_Exercise instructions_
Each line from the one that contains "The image size is (1512, 796)." down to the last line of the material should be retyped exactly as it stands.

*** Opening of Data ***

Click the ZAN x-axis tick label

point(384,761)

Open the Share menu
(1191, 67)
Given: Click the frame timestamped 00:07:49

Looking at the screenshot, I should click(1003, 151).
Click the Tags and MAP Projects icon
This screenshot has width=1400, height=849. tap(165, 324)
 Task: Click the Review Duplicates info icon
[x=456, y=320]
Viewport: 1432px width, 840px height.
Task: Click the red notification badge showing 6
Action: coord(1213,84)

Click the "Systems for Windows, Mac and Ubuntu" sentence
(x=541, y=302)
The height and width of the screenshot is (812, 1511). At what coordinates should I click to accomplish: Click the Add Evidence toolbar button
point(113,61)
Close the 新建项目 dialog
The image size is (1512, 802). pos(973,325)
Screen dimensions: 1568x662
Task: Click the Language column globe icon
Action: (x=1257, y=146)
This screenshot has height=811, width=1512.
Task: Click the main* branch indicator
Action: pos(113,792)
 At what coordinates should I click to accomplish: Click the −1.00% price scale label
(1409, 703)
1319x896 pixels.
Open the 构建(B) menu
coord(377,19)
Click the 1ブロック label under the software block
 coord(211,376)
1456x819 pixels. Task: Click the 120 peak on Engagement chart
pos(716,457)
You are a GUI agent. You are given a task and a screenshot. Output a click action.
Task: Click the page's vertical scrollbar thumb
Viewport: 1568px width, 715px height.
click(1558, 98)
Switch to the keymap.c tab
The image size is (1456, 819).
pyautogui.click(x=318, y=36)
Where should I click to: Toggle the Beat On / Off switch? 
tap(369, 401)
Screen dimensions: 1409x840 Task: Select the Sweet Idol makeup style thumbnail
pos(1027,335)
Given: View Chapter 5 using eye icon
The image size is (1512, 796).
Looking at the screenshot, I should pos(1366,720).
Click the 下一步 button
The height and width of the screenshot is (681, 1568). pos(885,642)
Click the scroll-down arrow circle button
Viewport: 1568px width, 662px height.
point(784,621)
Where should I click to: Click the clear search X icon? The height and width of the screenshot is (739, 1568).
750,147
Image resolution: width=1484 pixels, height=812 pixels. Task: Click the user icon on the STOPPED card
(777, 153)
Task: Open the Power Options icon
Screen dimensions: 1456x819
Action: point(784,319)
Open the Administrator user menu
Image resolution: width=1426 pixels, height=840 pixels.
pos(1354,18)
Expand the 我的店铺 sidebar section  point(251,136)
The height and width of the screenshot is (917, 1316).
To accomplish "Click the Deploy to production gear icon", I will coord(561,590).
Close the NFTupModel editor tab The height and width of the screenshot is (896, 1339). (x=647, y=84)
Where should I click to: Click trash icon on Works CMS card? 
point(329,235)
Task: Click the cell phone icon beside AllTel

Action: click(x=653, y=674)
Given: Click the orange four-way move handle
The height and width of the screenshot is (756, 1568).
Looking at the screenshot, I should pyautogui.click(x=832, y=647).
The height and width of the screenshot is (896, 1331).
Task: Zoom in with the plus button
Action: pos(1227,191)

*** Close of Data ***

_Written solution_
The image size is (1512, 796).
Looking at the screenshot, I should pos(1366,720).
Click the 下一步 button
The height and width of the screenshot is (681, 1568). pos(885,642)
Click the scroll-down arrow circle button
Viewport: 1568px width, 662px height.
point(784,621)
Where should I click to: Click the clear search X icon? The height and width of the screenshot is (739, 1568).
750,147
Image resolution: width=1484 pixels, height=812 pixels. Task: Click the user icon on the STOPPED card
(777, 153)
Task: Open the Power Options icon
Screen dimensions: 1456x819
Action: point(784,319)
Open the Administrator user menu
Image resolution: width=1426 pixels, height=840 pixels.
pos(1354,18)
Expand the 我的店铺 sidebar section  point(251,136)
The height and width of the screenshot is (917, 1316).
To accomplish "Click the Deploy to production gear icon", I will coord(561,590).
Close the NFTupModel editor tab The height and width of the screenshot is (896, 1339). (x=647, y=84)
Where should I click to: Click trash icon on Works CMS card? 
point(329,235)
Task: Click the cell phone icon beside AllTel

Action: click(x=653, y=674)
Given: Click the orange four-way move handle
The height and width of the screenshot is (756, 1568).
Looking at the screenshot, I should pyautogui.click(x=832, y=647).
The height and width of the screenshot is (896, 1331).
Task: Zoom in with the plus button
Action: pos(1227,191)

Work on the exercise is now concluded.